There had been lots of activity outside the trade unions, led by individuals working together and by grassroots campaigns. Worker-led petition sites had improved conditions for some employees. Gig workers had begun to work in teams, enabling them to bid for larger projects and demand better rates from clients while also drawing in the most skilled workers and creating junior positions for those early in their careers. Collective action was even delivering in areas where work could only be conducted by individuals, like taxi driving and personal care, through the growth of platform cooperatives using open-source software.

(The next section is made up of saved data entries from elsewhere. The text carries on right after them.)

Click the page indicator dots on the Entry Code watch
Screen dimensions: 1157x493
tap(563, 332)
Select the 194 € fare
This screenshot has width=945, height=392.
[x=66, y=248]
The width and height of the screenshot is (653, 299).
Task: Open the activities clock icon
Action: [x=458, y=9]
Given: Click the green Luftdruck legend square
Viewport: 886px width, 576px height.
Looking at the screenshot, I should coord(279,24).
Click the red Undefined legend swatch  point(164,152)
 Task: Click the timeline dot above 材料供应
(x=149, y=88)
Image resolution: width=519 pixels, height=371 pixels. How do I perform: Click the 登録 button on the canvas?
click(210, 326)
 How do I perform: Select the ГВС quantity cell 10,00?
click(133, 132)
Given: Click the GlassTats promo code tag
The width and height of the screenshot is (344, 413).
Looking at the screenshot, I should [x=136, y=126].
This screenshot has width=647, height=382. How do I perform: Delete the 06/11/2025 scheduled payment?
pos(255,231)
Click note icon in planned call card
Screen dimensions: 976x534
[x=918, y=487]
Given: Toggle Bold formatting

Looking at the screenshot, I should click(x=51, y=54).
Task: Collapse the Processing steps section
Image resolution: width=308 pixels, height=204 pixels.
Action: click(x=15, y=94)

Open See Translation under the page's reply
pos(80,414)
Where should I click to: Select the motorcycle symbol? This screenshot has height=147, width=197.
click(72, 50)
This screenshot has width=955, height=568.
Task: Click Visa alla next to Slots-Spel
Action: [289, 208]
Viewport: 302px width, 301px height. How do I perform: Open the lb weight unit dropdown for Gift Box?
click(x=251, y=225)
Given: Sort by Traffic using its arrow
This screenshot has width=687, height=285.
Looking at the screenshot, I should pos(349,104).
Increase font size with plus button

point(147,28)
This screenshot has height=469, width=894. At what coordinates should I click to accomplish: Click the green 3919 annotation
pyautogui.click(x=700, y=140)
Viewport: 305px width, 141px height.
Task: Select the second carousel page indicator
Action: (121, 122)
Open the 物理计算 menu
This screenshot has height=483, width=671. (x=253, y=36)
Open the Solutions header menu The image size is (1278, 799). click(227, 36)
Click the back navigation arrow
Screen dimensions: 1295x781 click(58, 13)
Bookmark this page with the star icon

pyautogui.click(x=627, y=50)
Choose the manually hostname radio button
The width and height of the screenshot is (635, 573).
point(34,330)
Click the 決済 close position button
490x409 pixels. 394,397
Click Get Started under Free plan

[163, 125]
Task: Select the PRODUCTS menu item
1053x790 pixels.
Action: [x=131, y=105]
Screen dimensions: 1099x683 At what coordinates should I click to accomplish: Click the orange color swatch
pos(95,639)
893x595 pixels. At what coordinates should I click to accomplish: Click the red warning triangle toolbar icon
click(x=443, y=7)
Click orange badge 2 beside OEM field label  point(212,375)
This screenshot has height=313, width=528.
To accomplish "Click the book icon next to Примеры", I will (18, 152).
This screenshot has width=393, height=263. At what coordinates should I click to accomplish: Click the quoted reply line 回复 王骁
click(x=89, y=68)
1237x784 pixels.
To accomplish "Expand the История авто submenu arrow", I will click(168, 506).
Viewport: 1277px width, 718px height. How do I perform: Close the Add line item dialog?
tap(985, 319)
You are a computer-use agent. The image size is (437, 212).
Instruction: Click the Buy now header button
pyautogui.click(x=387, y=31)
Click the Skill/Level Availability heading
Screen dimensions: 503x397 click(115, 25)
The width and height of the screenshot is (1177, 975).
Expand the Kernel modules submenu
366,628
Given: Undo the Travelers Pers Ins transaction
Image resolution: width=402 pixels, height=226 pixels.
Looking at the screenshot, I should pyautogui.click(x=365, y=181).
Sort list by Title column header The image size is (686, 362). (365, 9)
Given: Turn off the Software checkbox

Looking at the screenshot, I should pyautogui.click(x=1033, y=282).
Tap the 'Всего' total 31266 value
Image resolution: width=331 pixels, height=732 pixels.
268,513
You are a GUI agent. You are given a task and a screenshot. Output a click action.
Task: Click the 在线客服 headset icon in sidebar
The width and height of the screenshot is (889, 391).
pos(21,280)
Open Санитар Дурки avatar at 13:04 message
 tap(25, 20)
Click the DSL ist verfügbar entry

However, the platform behemoths’ business models strong. Many benefitted from the vocal minority of freelancers who truly enjoyed gig work for its flexibility - and who willingly talked about its perks on social media. The 2020s had seen huge steps forward for gig workers, but there was more to be done. In 2024, many of the grassroots activists from across Europe who’d previously been working beyond any trade unions came together to found F-U.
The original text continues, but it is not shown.